Moreover, because of the immovability of the property, it’s easier to get loans on these than other assets like businesses, salaries, and so on. These loans typically include flexible payment options, easy documentation, and quick loan approval.
In simple terms, loaning an immovable property means keeping it as a security for a typically large sum of money. The Transfer of Property Act 1882 allows banks to transfer an interest by keeping an immovable property like a house, factory, and so as security, which the bank can seize if the conditions aren’t fulfilled.
Here are the features of such a loan:
- The loan shouldn’t be used for uncertain investments like buying real estate shares or capital investment. The credit is issued mostly for personal purposes like marriage, studies, and more.
- You can’t avail smaller sums under Rs.2 lakh against your immovable property. It’s specifically provided for those looking to avail amounts above 2 lakh.
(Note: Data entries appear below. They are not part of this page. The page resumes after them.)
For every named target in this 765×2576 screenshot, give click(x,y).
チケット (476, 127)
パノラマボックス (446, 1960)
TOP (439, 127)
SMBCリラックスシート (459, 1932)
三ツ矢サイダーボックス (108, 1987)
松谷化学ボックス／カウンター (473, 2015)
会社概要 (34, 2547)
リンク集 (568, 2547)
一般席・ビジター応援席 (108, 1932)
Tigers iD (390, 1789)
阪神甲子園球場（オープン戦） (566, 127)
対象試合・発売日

- The maximum amount of loan you can avail is Rs.5 crore. That might be a hindrance for those looking to home mortgage properties costing higher than that.
- You can only avail loan up to 65% of the immovable property’s market value. Moreover, a prerequisite is that the EMI including loan against property interest rates and the net monthly income’s ratio shouldn’t exceed 50%. The second criteria for setting your loan amount is calculating 36 times of your latest salary. Whichever of the 65% or 36 times of pay is lower will be available to you.
- You can pre-pay the loan any time you get a surplus amount of money. Your bank won’t charge you any penalties on the pre-payment of dues.
- You have a maximum of 120 months to repay the loan to your bank. Ten years is indeed a long time, and one would hardly ask for more.
- Loan against property interest rates is typically around 10%.
Who is eligible for a loan against a mortgage of immovable property?
You’d need to fulfill the following criteria to be eligible to avail loan on your immovable property:
- Salaried employees should earn a minimum of Rs.25,000 per month to avail loan against home mortgage. For all other individuals, the threshold is Rs.3,00,000 per annum.
- Self-Employed individuals, agriculturists, IT assesses, salaried employees, and others engaged in legal activities are eligible for this kind of loan. The said property should either be on the name of the loan or a third party who is ready to guarantee the loan.
- The age of the loan should be less than 65 years at the end of the loan tenure.
This kind of loan isn’t advised if you are going to risk the loaned money as a risk capital because you can end up losing a much higher value than you received. In all other cases, it’s the easiest loan to approve and repay.